• TRY IT
Can you print every line starting with the one that contains "This screenshot has height=556, width=407." and going on through the one that contains "I want to click on store-logo: Example", word for word but with the pictures left out?

• TASK DATA
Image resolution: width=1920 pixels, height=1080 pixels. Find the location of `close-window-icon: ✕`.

--

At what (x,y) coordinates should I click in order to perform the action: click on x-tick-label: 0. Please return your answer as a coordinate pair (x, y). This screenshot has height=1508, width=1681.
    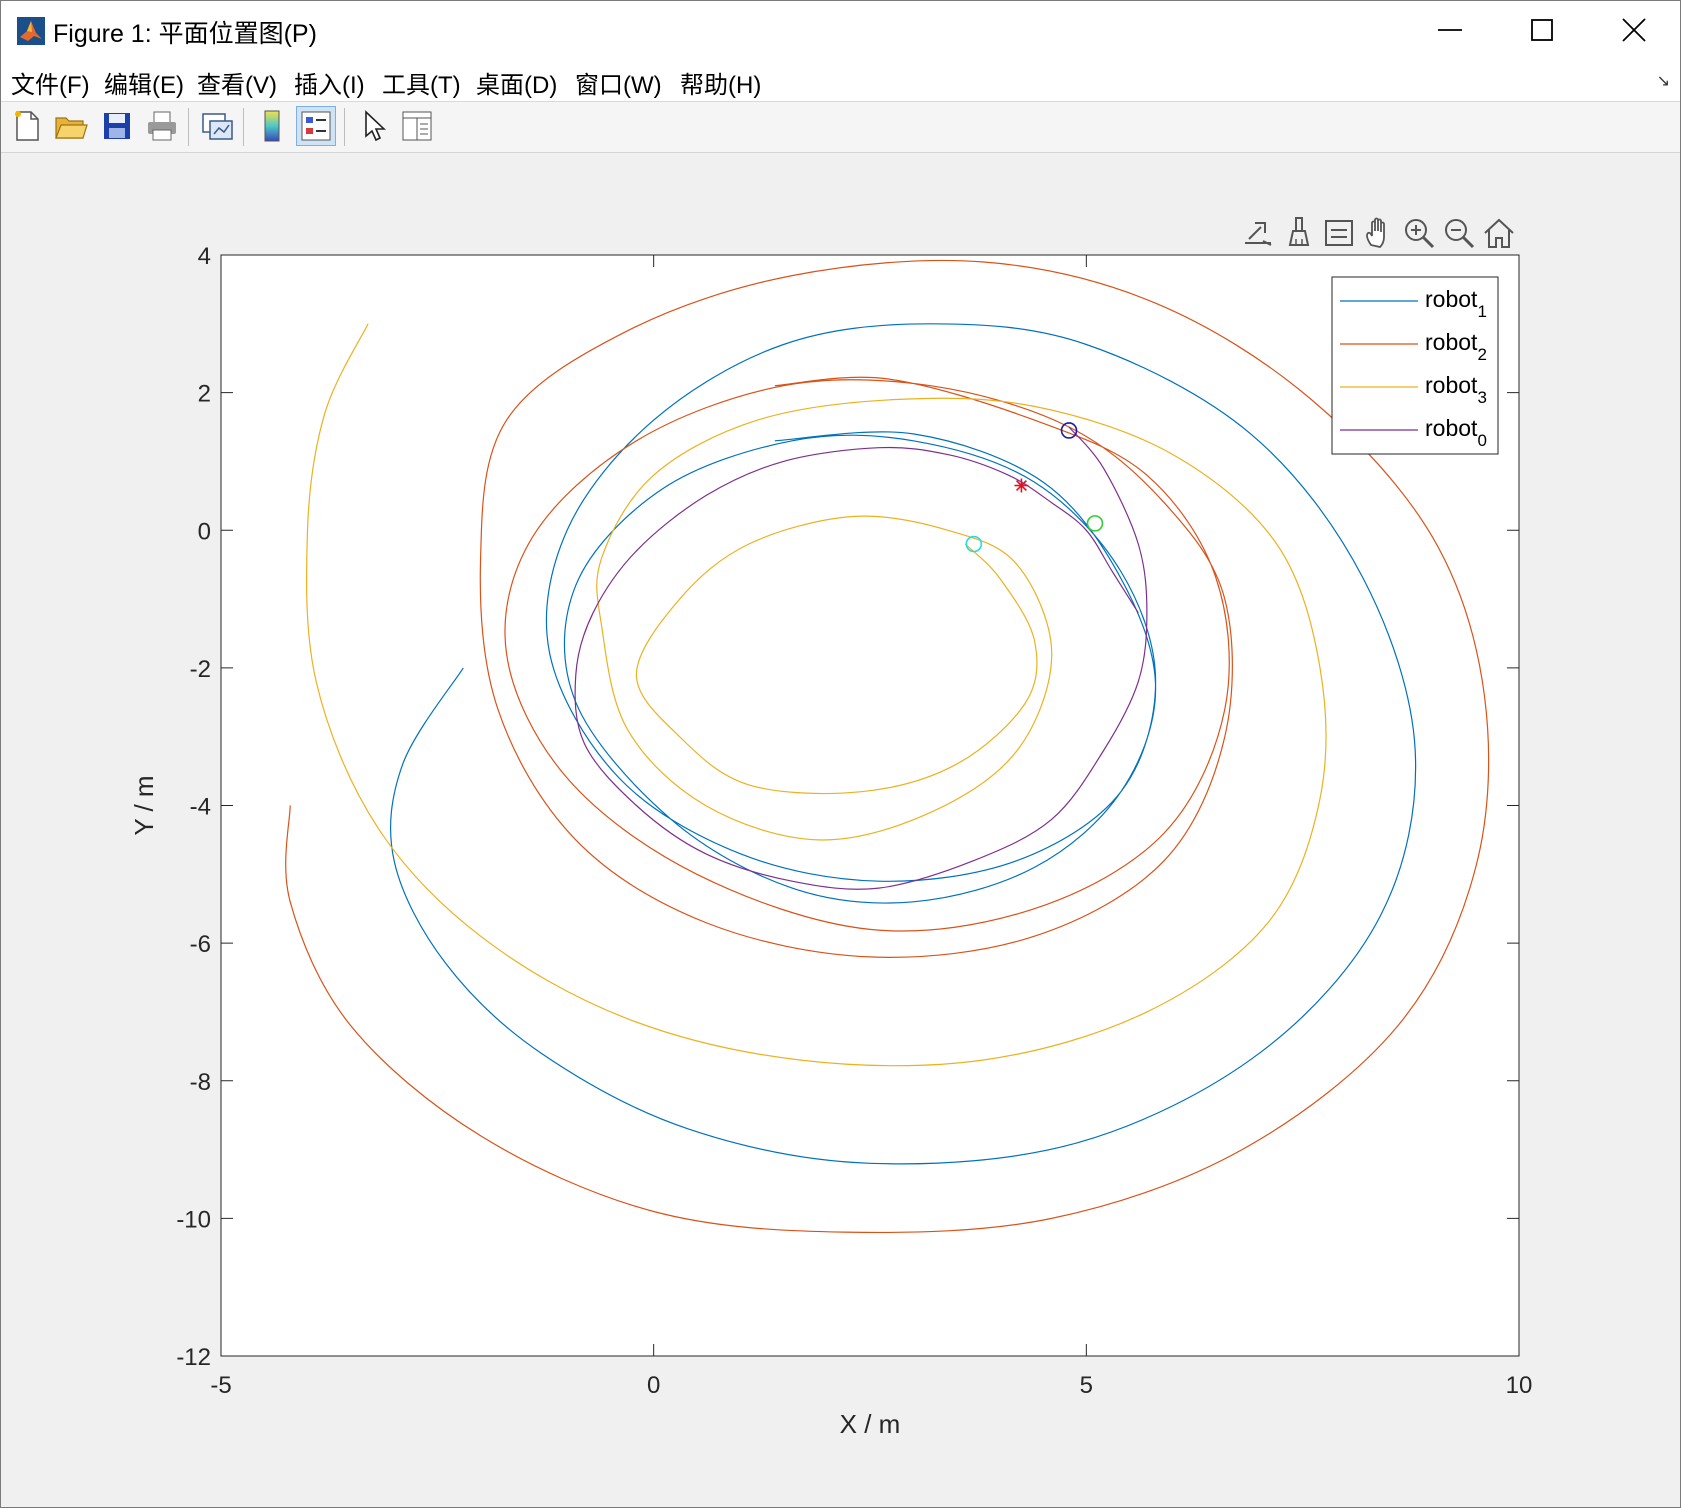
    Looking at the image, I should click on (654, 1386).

...

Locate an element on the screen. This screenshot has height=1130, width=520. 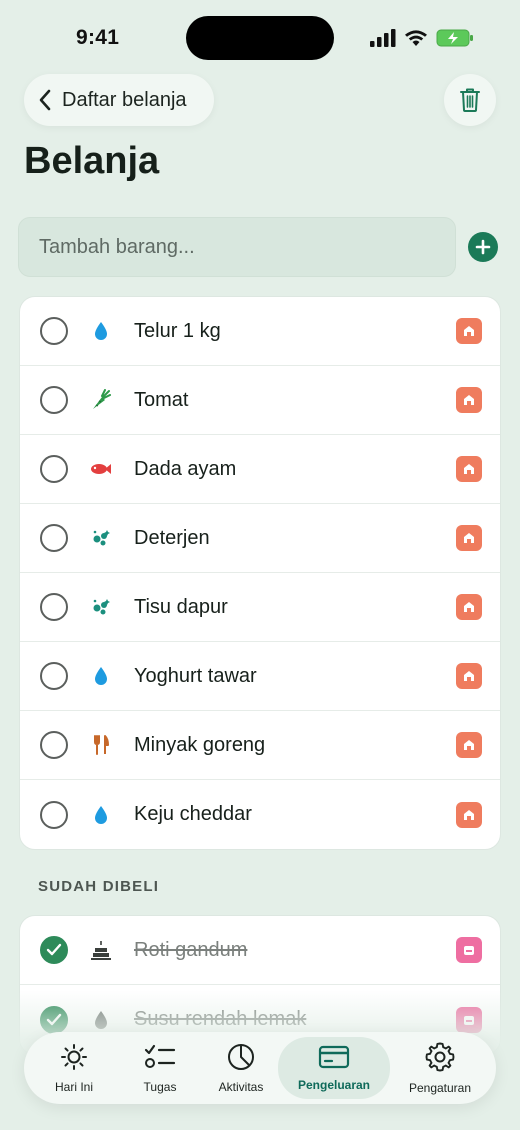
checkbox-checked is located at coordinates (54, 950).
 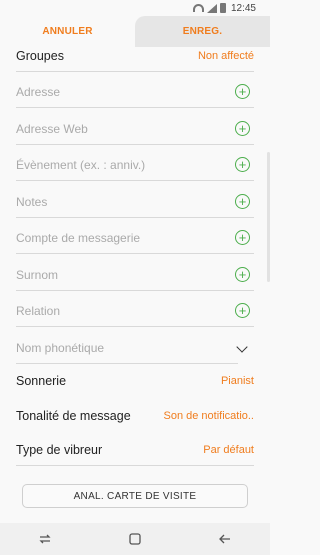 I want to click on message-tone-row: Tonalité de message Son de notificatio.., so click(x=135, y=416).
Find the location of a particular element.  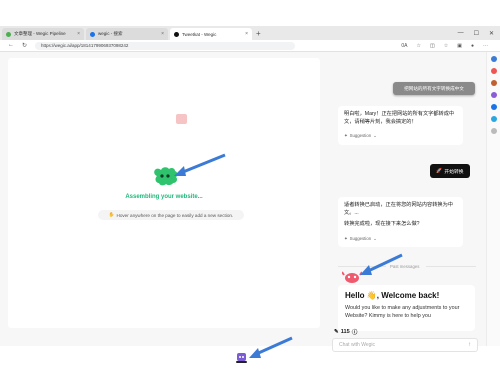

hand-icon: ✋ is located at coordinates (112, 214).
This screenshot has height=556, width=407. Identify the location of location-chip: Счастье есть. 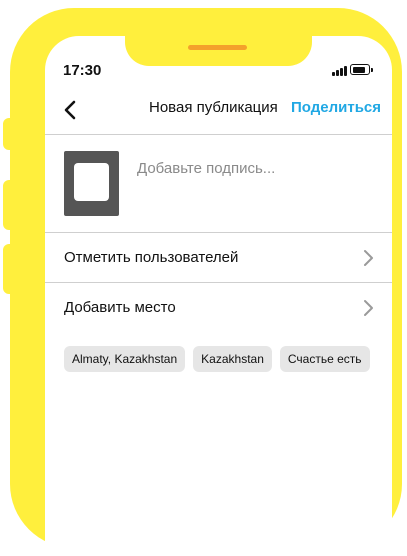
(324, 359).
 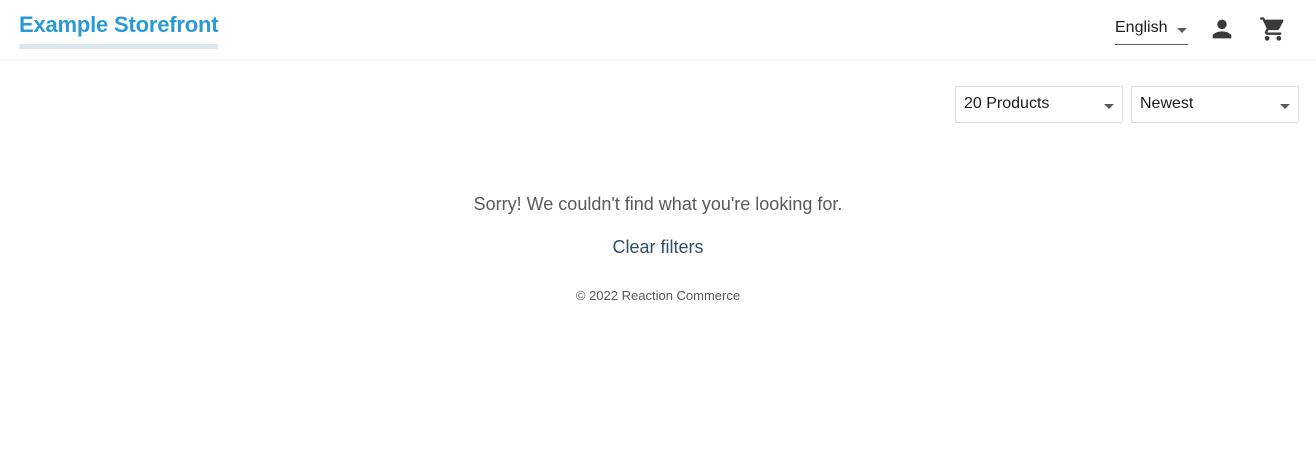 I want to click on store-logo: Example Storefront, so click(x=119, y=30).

• EXERCISE RESPONSE
This screenshot has height=556, width=407. Identify the location of location-chip: Счастье есть. 
(324, 359).
  I want to click on store-logo: Example Storefront, so click(x=119, y=30).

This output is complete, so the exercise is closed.